▶ _PROBLEM REQUIREMENTS_
Among the records that follow, find the line with "Click the yellow help icon beside 0.0311 度" and the line with "Select the S&P column header". Set down those lines and all lines between them exactly, without adding anything.

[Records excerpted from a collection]
───

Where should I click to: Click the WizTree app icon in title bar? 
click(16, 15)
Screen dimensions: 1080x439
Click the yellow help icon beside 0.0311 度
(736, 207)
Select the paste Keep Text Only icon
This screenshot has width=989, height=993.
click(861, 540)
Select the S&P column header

───

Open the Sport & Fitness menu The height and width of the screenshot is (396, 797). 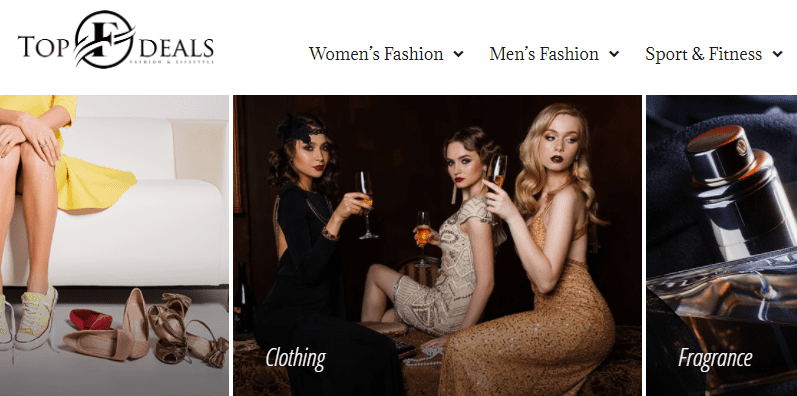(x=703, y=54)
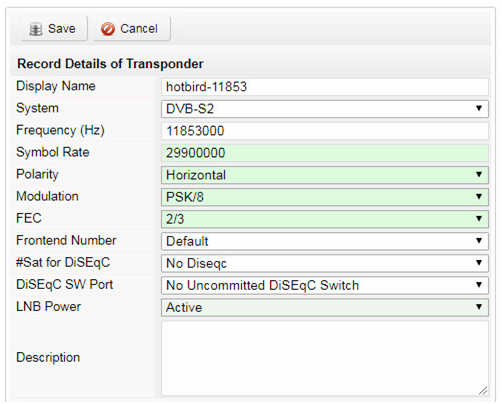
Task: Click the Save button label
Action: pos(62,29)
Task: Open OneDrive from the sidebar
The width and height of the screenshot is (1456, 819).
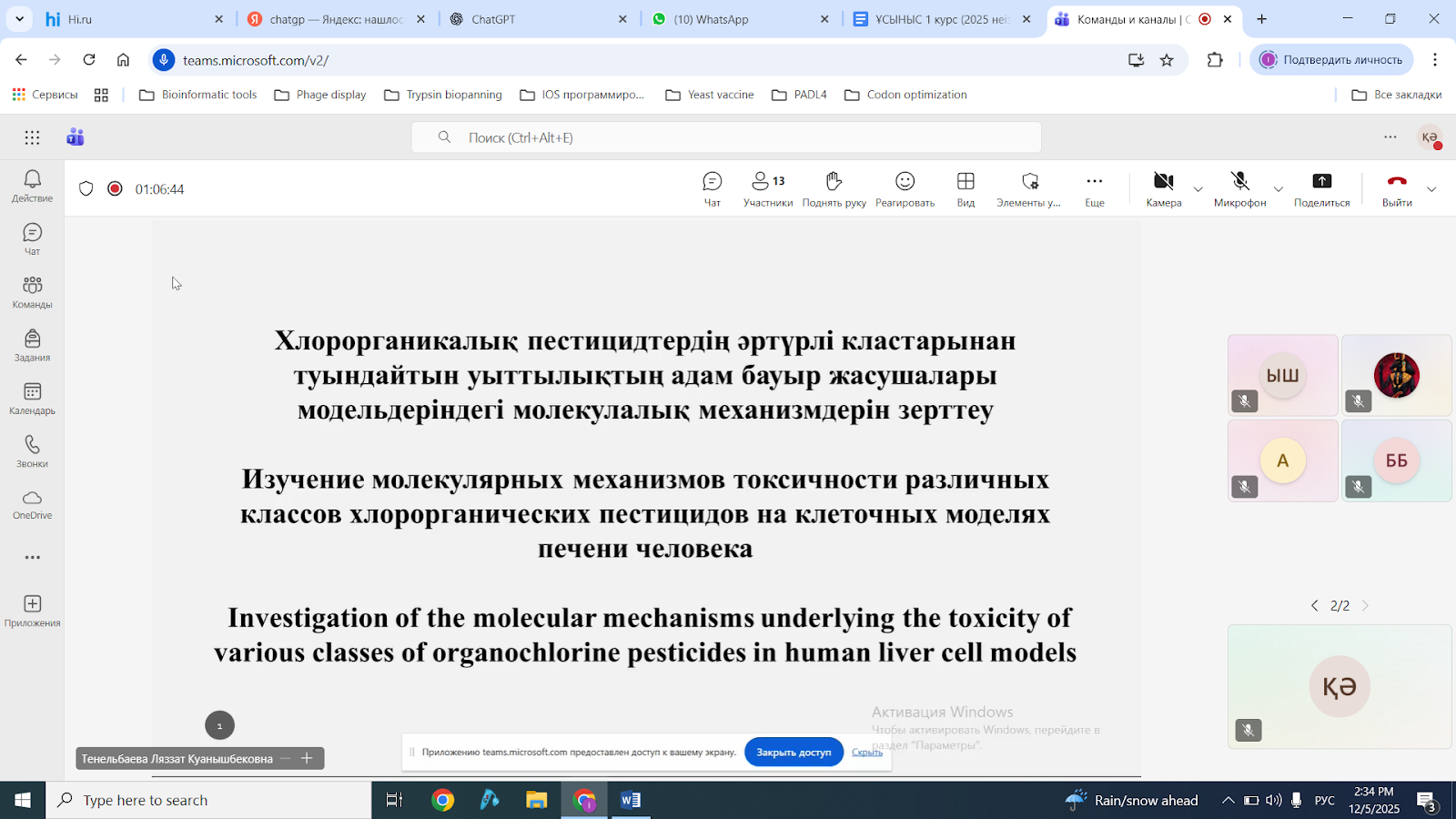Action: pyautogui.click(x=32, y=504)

───

▶ _RESULT_
Click the yellow help icon beside 0.0311 度
(736, 207)
Select the paste Keep Text Only icon
This screenshot has width=989, height=993.
click(861, 540)
Select the S&P column header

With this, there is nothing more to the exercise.